Source extract ::
= = = = = = =
On May 15, 2024, Mr. Hiza was elected and appointed as the Class II Director and the Executive Chairman until the next annual meeting, his earlier resignation or death. His biography is as follows:
Mr. Hiza, age 54, began his career as a certified public accountant and spent 15 years managing investment portfolios for small businesses and individuals. For the next 11 years, Mr. Hiza served as a Managing Partner for Lighthouse Energy Partners – helping institutional investors acquire and manage oil and gas royalties and mineral rights. In 2021, Mr. Hiza served as the Vice President of Asset Management at Verde Bio Holdings, Inc., where he was responsible for oil and gas royalty acquisitions and portfolio evaluation and monitoring. In 2023, Mr. Hiza founded Carolina Natural Resource Group and acts as Managing Partner – helping individuals acquire oil and natural gas mineral rights and royalties.
Removal of Officers
On May 15, 2024, Scott Cox, acting in his capacity as the sole Class I Director and sole director of the Board, removed all then acting officers of the Company.
Appointment of Officers
On May 15, 2024, Brandon Sisson was appointed to serve as President, Secretary, Treasurer, Chief Executive Officer, Chief Financial Officer, Principal Executive Officer, and Principal Accounting Officer.
Mr. Sisson’s biography is as follows:
Mr. Sisson since his appointment in May, 2024, has served as the Company’s President, Secretary, CEO, CFO, Principal Executive Officer and Principal Accounting Officer (OTC: WINR). Mr. Sisson, since its incorporation in June, 2024 has served as the President of Redacted Optics Inc., a privately held company seeking to develop new technology in the optics industry either through using its own resources or through an acquisition or merger. Since April of 2019, Mr. Sisson has worked for Accufire Technologies, Inc, a firearms optics company specializing in digital technology, where he started as an operations consultant and is currently the interim CEO while the company is winding down.
Mr. Sisson is a United States Air Force veteran and has spent the last 13 years working as an operations and talent development consultant focusing on technology companies as the primary field of work. Mr. Sisson was the owner and President of Stoic Resources, LLC, an operations consulting management firm, from February, 2014 to May, 2021.
There is no family relationship between Mr. Sisson, Mr. Cox, or Mr. Hiza and any director or executive officer of the Company. There are no transactions between Mr. Sisson, Mr. Cox, or Mr. Hiza and the Company that would be required to be reported under Item 404(a) of Regulation S-K of the Securities Exchange Act of 1934, as amended.
= = = = = = =
Stored data ::
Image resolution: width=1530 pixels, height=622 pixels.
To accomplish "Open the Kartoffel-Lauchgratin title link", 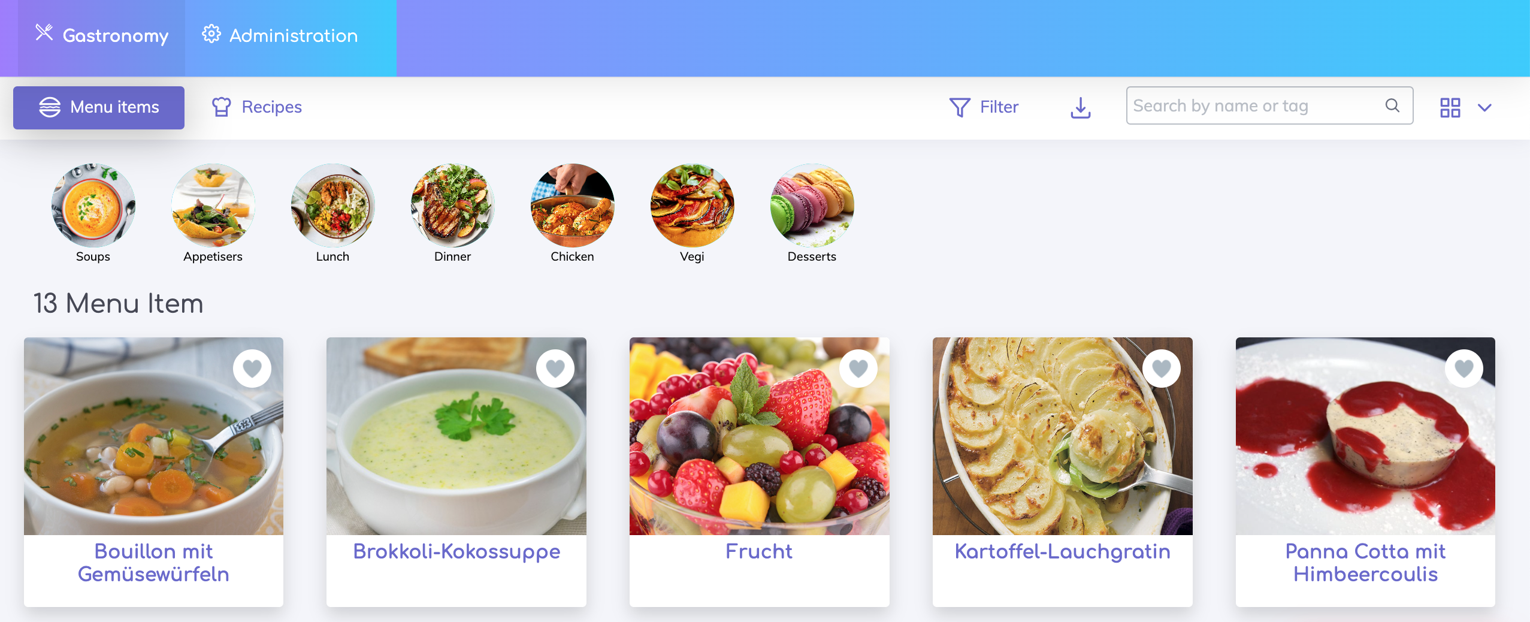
= = = = = = =
To be done :: According to the filing excerpt, what company did Mr. Hiza found in 2023? The material was drawn from a separate source and is unrelated to the filing excerpt.

Written solution :: Carolina Natural Resource Group